Shahabuddin has long been a favourite of Rashtriya Janata Dal (RJD) chief Laloo Prasad Yadav, a charismatic leader who dominated Bihar for 15 years until 2005, and who succeeded in cultivating a mass following among the lower castes and Muslims (another oppressed group in Hindu-dominated India) with a mix of promises of dignity spiced up with isolated pro-poor measures.
An April 21, 2004 BBC report attributed to Shahabuddin the popular move to cap doctors' fees at 50 rupees (US$1.15) per visit and for decreeing free consultations on national holidays. The report observes: "In his constituency Mr Shahabuddin is both feared and revered ... When he sets rules, they are followed." Shahabuddin's ability to "get things done" against the context of a corrupt, under-resourced and incompetent state machine has earned him some mass following.

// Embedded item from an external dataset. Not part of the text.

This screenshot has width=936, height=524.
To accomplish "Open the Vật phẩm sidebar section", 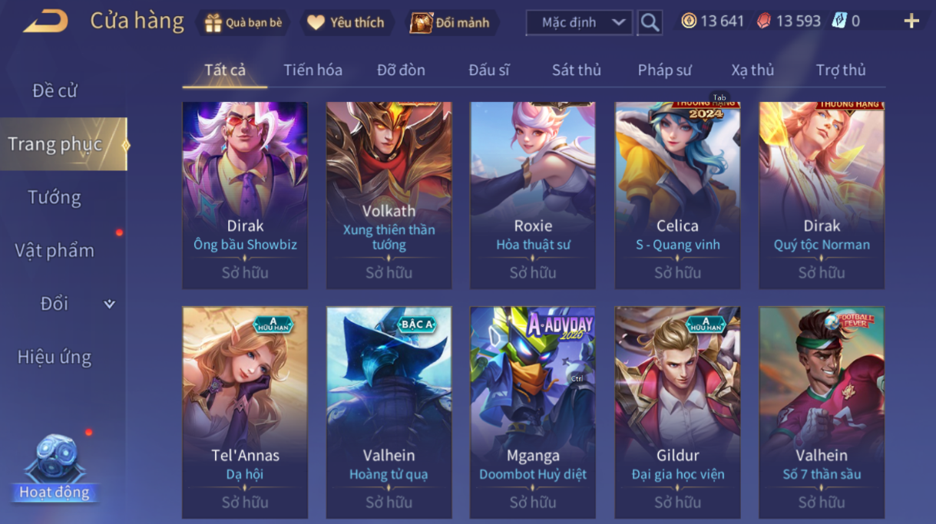I will click(x=55, y=250).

Laloo Yadav, who split from Janata Dal (JD) in 1997 to form the RJD, was fully behind Shahabuddin, once calling him his "younger brother". Despite Yadav being forced to resign as Bihar's chief minister in 1997, triggered by a scandal involving the embezzlement of US$267 million, his wife Rabri Devi succeeded him in the position for the following eight years.
Following in JD's footsteps, the RJD has been accused of waging a campaign against CPI-ML activists, killing dozens during the 1990s. The CPI-ML(L) has waged a 10-year struggle to bring Shahabuddin to justice for the alleged murder of student leader Chandrashekar on March 31, 1997, while Chandrashekar was engaging in street agitation for a strike in Siwan. Chandrashekar, who came from a poor family, had just returned to Bihar after his term as the student union president of the prestigious Jawaharlal Nehru University in Delhi.

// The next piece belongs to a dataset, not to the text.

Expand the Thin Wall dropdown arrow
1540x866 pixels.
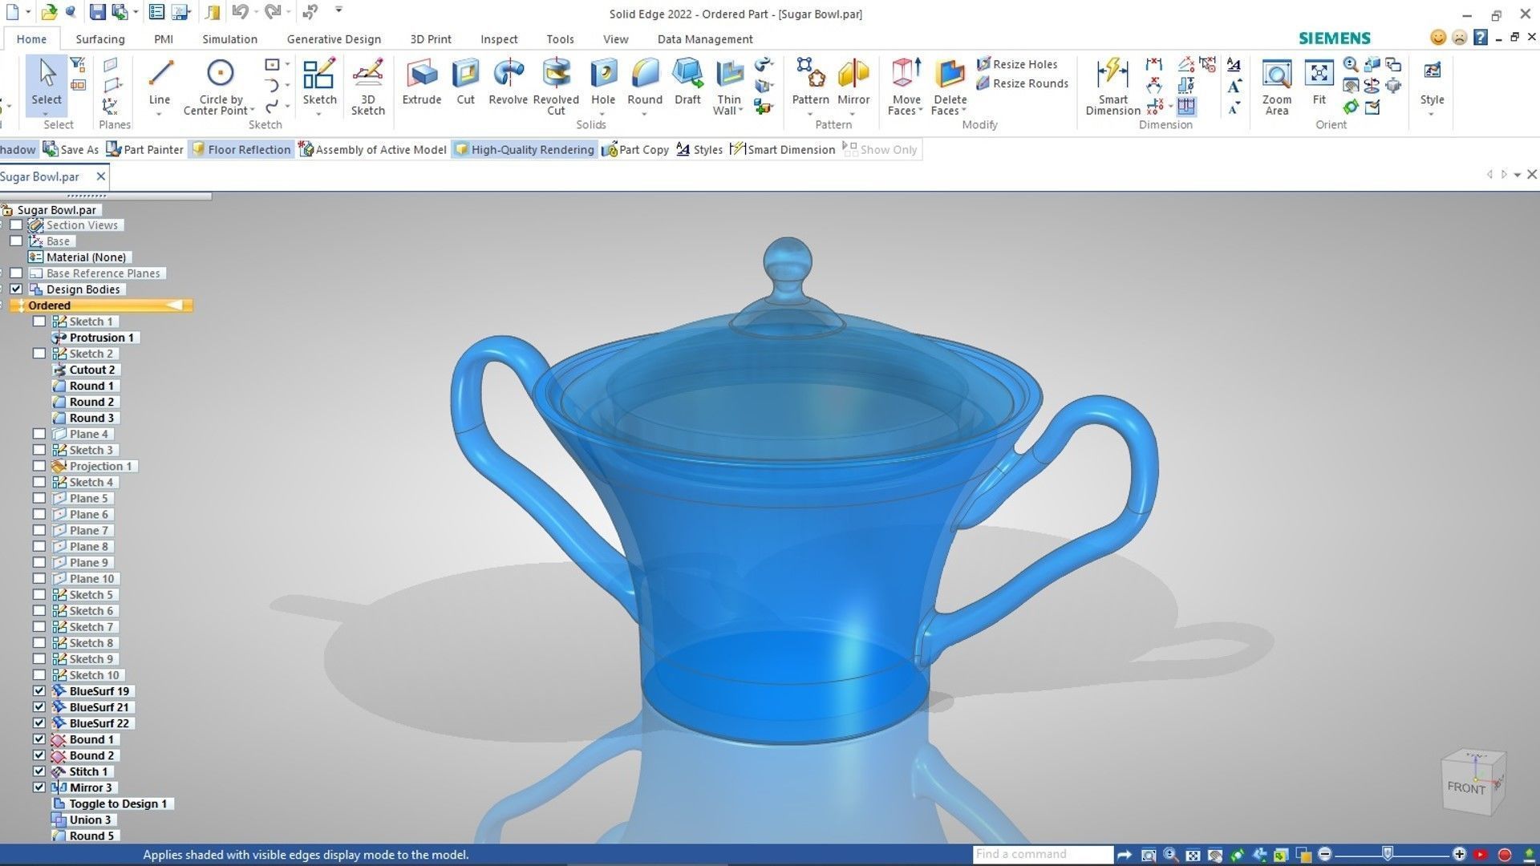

Chandrashekar's case is one of more than 30 criminal charges that are still pending against Shahabuddin. According to a May 8 BBC report, the other charges include murder, kidnapping, attempted murder and possession of illegal firearms. According to a People's Union for Civil Liberties report, in March 2001 when police were executing a warrant to arrest a local RJD head, Shahabuddin's cronies beat the police up, fired at them with AK47s — killing two police and six others — and set fire to three police vehicles.
In March this year, Shahabuddin was sentenced to two years' imprisonment for bombing a CPI-ML office in Siwan in 1998 and for assaulting a party member who sustained injuries from the blast.
Despite having been listed as a "hardened criminal" by the Siwan police since 1985, Shahabuddin still won the federal seat of Siwan in 1996. He was re-elected in 2004 while in jail. The RJD lost its dominance in the Bihar assembly in 2005 to an alliance of the Bharatiya Janata Party and Janata Dal (United), opening the way for serious legal action against Shahabuddin. Shahabuddin has been in police custody since late 2005.
According to a May 8 BBC report, almost one in six legislators in India's federal and state assemblies face criminal charges.